Opinion Asks: The Party or the Candidate?

by The Dartmouth Opinion Staff | 2/2/16 7:00pm

Will you support the party with which you identify regardless of who wins the nomination? Why or why not?

I would support the Democratic party even if a banana won the nomination. Bananas can’t build walls around countries, deny the existence of climate change, be blatantly racist, flagrantly pro-gun or actively strive to deprive women of their specific rights as women and their general rights as human beings. This is not to mention that a banana would probably pick a better running mate than Sarah Palin. Hold on, you say. Reaching back all the way to 2008 isn’t fair. You’re right. Neither would labeling all Republicans as crazy be fair. But examining the individual histories of the two Republican frontrunners, Ted Cruz and Donald Trump, and recognizing that what they preach is ignorance, intolerance and insanity? Completely fair.

-Ben Szuhaj ’19

Absolutely not. I think this is something that resonates with moderates of both parties. Both the center left and center right are under attack by polarizing forces. To be frank, Bernie Sanders and Ted Cruz are two sides of the same coin. Both hold stubbornness and resistance to change as their strongest values­ — Sanders has spent nearly all 74 years of his life promoting the same set of radical reforms and Cruz managed to engineer a government shutdown through his dogmatic adherence to his beliefs. Both eschew pragmatism for rhetoric that plays well in the primaries. Donald Trump, of course, is a constant threat. All in all, the bias in primaries towards the most extreme candidates has been amplified by popular, radical candidates.
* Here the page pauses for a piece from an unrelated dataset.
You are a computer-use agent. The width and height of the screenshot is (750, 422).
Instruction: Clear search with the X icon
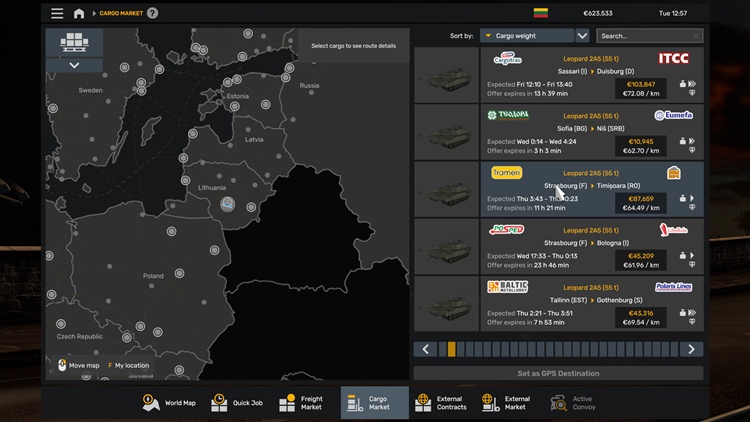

To bring this back to the initial question, I think that most moderates see a sensible, capable candidate as preferable to extremism of any brand. That question is particularly salient for moderate Republicans, considering the strength of Cruz and Trump in the polls. If either Cruz or Trump win the nomination, then my vote will not be for the Republican party. In a election cycle that’s been dominated by everything but, mine will be a vote for moderation.

-Steven Chun ’19

Yes. I’m a Democrat and whoever the potential Republican nominee is (most likely Marco Rubio, Ted Cruz or Donald Trump) has no business running our country. I’d rather move to Canada than see one of those three become president.

-Daniel Fishbein ’19

For me, one of the most important issues in this election is who — and in particular what party — will get to appoint justices to the Supreme Court. The current Supreme Court has four liberal justices and four conservative justices, with one conservative-leaning swing voter. By the middle of our next president’s term, there will be four justices in their 80s. Even appointing just one or two new justices could lead to a dramatic shift in the court that could have long-lasting consequences. The Supreme Court will likely hear cases on abortion, gun control, LGBTQ rights and “One Person, One Vote” in the next few years and the makeup of the Supreme Court will decide the rights of many Americans. And, because justices almost always vote along party lines, the party of the next president, who will likely appoint a new justice or justices, matters.